Background - What was the problem? Why was it important?: A key element in reducing CLABSI is recognizing when scheduled care and maintenance bundle elements are due for your patient. This includes routine dressing changes, tubing changes, and needleless access device changes. When reviewing CLABSIs that have occurred we have identified instances in which care and maintenance bundle elements were missed or not documented appropriately. A small workgroup got together to build out a dashboard which can give frontline staff and unit leadership real time data for when patients with central lines require those bundle elements to be completed. By having a dashboard that can easily visualize a unit's care and maintenance bundle needs, frontline staff and unit management can ensure that care and maintenance components are being completed when due.
Results - What were the findings?: The development of the dashboard required a multi-disciplinary team of adult and pediatric/neonatal experts to dive into EPIC logistics to pull the correct data elements into a universal report (see figure 1). Biweekly meetings occurred to help develop the build and pull in the vital data elements that can prevent care and maintenance lapses, but also help advocate for line removal as needed. During this process a wide variance of charting standards was identified, and the team standardize charting on a hospital level to ensure complete and clear documentation is in place to pull data from. While our implementation data collection is ongoing, early reports have found consistent nonstandard documentation on units regarding needleless connector changes and tubing changes. Unit CLABSI leaders can pull up the dashboard daily and review the unit needs and follow up with the nurse to ensure care and maintenance bundles are corrected or completed. This dashboard saves the time of the nurse to pull up individual patients by giving a unit view of needs.

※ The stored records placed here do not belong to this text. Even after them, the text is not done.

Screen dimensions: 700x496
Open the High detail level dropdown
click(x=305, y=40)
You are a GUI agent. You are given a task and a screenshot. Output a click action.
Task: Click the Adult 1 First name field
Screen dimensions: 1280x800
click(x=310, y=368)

Conclusions - What do the final outcomes mean?: By moving our focus away from a review process to a proactive approach we can recognize misses or near misses in care and maintenance before they occur and give a useful tool for frontline staff to easily visualize the needs of their unit. The secondary outcome of documentation standardization is beneficial to ensure nursing standards of practice are being met concisely regardless of unit-based practices.